-- Begin --

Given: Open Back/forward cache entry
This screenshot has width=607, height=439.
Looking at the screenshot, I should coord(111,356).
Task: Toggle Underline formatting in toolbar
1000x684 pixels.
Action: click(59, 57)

-- End --
-- Begin --

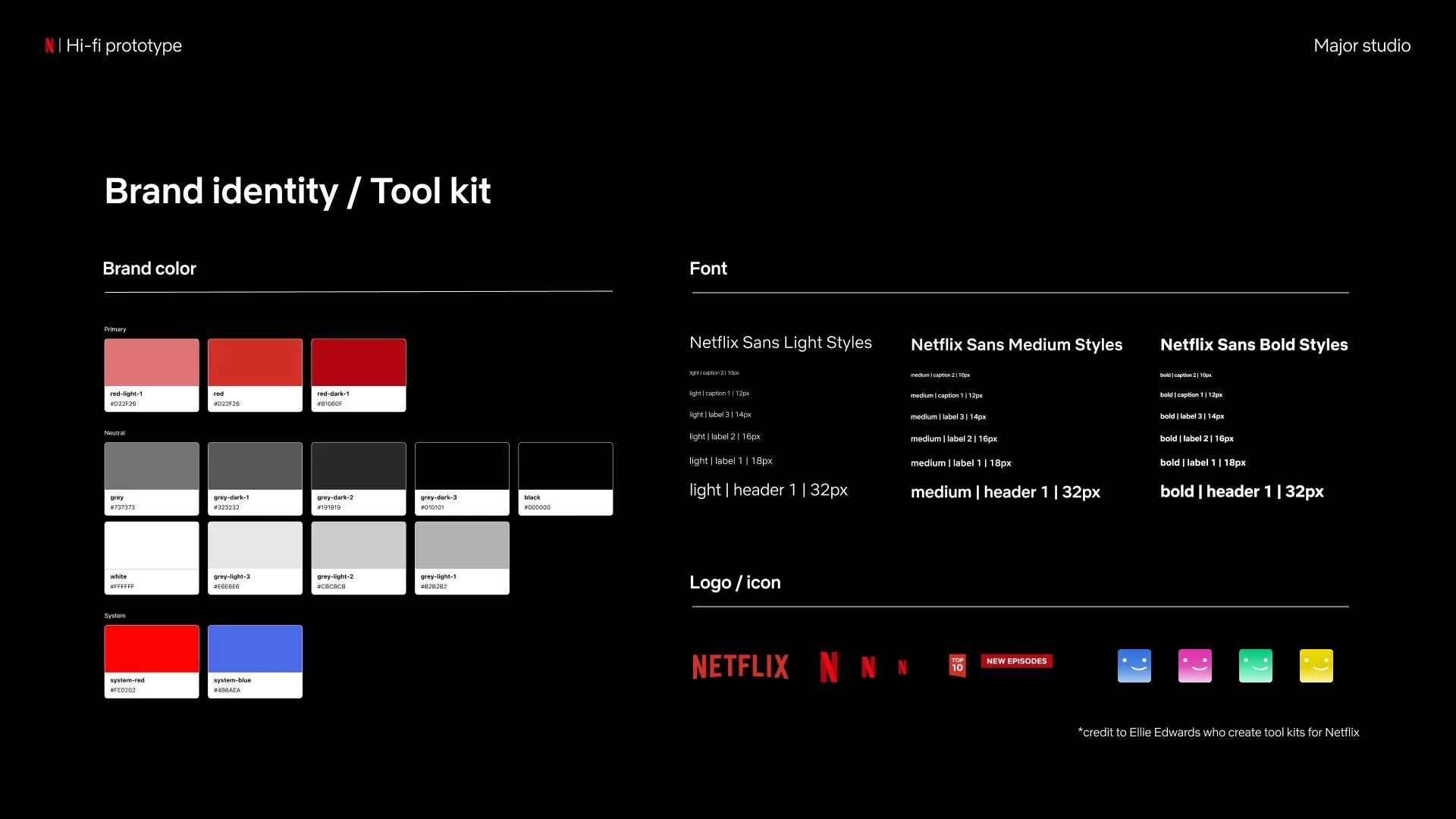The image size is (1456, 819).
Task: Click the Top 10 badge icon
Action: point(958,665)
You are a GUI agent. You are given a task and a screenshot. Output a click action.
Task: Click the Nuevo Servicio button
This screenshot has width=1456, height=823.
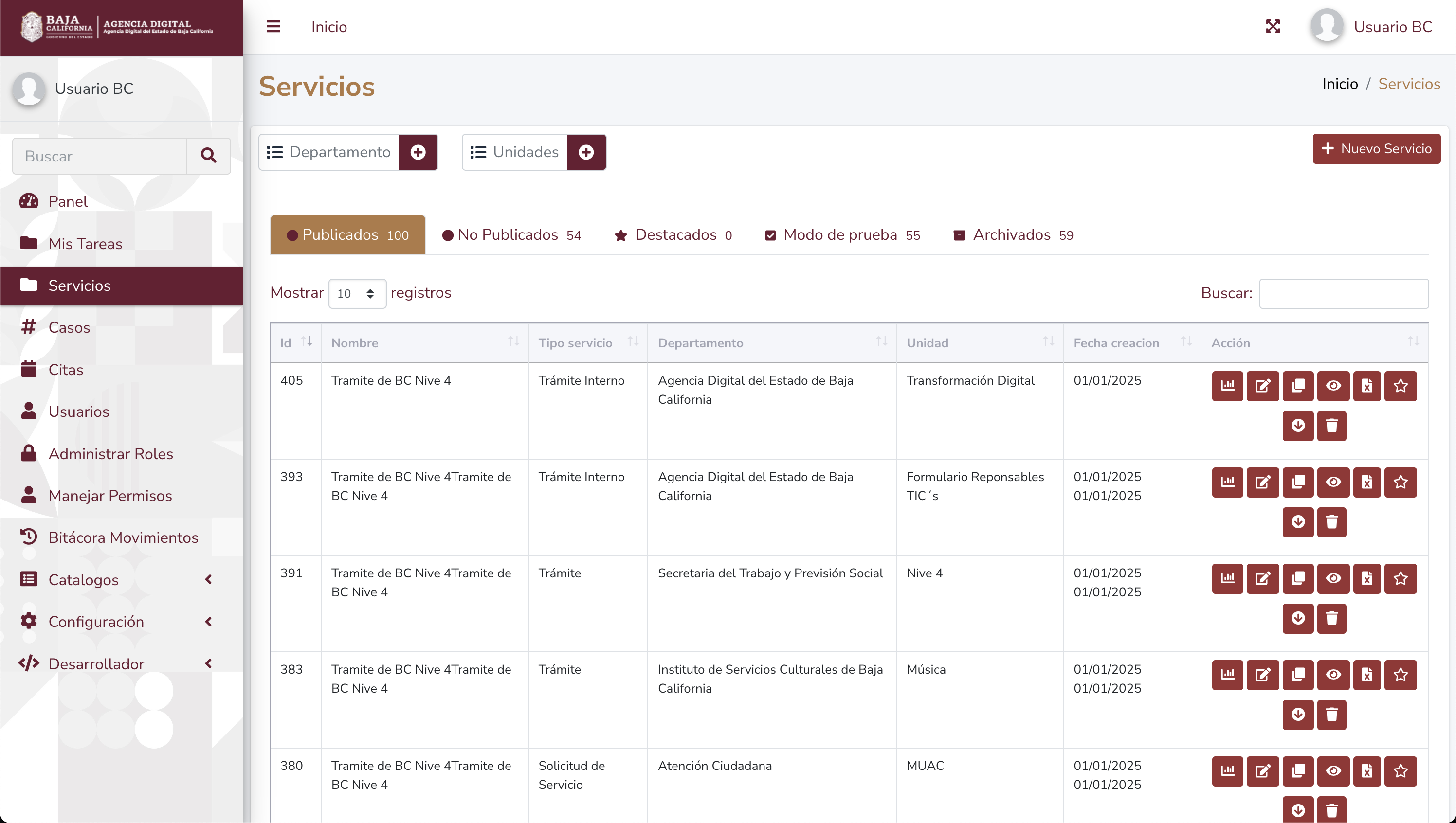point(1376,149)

-- End --

▶ **Required task**:
Please rewrite the part of the entries that opens with the line containing "The image size is (1456, 819)." and closes with the line containing "point(1376,149)", replacing "Nuevo Servicio" with "New Service" and keeping everything else the same. Give only those lines, without the pictures.

▶ **The reply**:
The image size is (1456, 819).
Task: Click the Top 10 badge icon
Action: point(958,665)
You are a GUI agent. You are given a task and a screenshot. Output a click action.
Task: Click the New Service button
This screenshot has width=1456, height=823.
point(1376,149)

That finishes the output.